O dirigente ruralista destacou ainda que a atual resolução argentina somente permite comercializar o produto local uma vez que o Brasil aprovar a importação deste grão. “A aprovação brasileira de certa forma protege o produtor argentino e o brasileiro, porque o grão pode germinar em destino, já a farinha não. E, isso evita contaminação”, analisou.

Del Solar comentou que, no governo passado, de Mauricio Macri (2015-2019), a companhia de sementes tentou aprovar a comercialização desta variedade e obteve o aval das duas primeiras instâncias junto ao Serviço Nacional de Sanidade e Qualidade Agroalimentar (SENASA) e à Comissão Nacional Assessora de Biotecnologia Agropecuária (CONABIA), ambos equivalentes à Agência nacional de Vigilância Sanitária (ANVISA) e à Comissão Técnica Nacional de Biossegurança (CTNBio), mas foi freada quando chegou à presidência da Comissão de Mercados do Ministério de Agricultura, cargo  que ele ocupava naquela ocasião. “Rejeitamos o pedido naquele momento porque pensamos, como agora, que é arriscado. Conhecemos nosso mercado e nosso produto e sabemos o que vendemos”, disse Del Solar.

Ele ressaltou que as perdas estimadas em caso de uma contaminação do trigo serão absorvidas pelo produtor, assim como o controle/teste para mostrar que nosso trigo não está contaminado [o teste é oneroso]. “Também seria prejudicial para o Brasil em caso de aprovar o grão porque pode contaminar a produção brasileira”, disse ele. “Eu não acredito que o Brasil chegará a aprovar a importação do grão OGM e acho que o anúncio que fizeram, de que essa variedade foi aprovada no Brasil, foi só uma forma da Bioceres chamar a atenção do público”, alfinetou.

saiba mais

Micotoxinas no trigo: boas práticas podem evitar contaminação e riscos à saúde humana e animal

 

Del Solar reiterou que a indústria local não está autorizada a fazer a moagem deste grão e a cadeia inteira está unida nesta posição de não avançar enquanto o governo não mostrar como vai fazer junto com a Bioceres a contenção e isolamento do HB4 do resto das lavouras.

“Os silos, moageiros, as quatro entidades representativas dos produtores e exportadores estamos todos juntos dizendo não ao trigo OGM porque vamos ter problemas.
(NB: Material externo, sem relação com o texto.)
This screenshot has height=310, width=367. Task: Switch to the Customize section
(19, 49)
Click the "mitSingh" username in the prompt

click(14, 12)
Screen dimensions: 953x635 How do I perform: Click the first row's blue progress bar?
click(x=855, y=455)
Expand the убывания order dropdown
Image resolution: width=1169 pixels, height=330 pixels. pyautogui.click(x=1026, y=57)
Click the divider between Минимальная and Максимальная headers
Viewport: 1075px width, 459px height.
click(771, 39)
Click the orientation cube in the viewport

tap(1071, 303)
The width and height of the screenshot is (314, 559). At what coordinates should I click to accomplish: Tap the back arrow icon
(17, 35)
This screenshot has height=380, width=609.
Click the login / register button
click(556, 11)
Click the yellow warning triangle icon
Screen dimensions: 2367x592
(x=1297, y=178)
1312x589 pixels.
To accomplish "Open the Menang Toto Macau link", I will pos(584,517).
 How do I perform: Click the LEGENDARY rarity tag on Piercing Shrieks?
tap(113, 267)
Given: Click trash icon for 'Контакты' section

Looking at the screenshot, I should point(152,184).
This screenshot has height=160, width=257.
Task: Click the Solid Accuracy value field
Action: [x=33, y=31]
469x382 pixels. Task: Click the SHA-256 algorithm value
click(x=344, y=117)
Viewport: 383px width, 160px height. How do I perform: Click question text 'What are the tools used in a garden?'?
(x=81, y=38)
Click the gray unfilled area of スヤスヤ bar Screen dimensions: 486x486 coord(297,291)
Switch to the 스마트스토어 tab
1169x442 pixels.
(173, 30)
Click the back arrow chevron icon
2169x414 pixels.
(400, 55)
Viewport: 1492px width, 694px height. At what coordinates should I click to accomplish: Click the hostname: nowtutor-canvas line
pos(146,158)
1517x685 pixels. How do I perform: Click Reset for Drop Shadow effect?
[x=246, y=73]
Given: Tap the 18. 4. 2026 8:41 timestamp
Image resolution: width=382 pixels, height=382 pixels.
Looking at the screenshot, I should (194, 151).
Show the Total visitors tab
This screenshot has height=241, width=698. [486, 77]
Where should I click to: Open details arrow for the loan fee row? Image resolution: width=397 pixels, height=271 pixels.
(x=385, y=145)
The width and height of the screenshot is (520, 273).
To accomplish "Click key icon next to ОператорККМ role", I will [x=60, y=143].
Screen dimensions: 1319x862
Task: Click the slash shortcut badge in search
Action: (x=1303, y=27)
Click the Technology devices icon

Toda a cadeia diz não. A Sociedade Rural Argentina está preocupada, porque não sabemos como vai desagregar e vamos ter problemas. O risco de contaminar é enorme”, concluiu.

A Argentina é o principal fornecedor externo do trigo para o Brasil. O governo argentino autorizou a produção da variedade desenvolvida pela Bioceres no ano passado. A empresa só poderia comercializá-la depois da aprovação pelo Brasil. Das cerca de 20 milhões de toneladas produzidas, 14 milhões são destinadas às exportações a outros países, que só compram trigo convencional.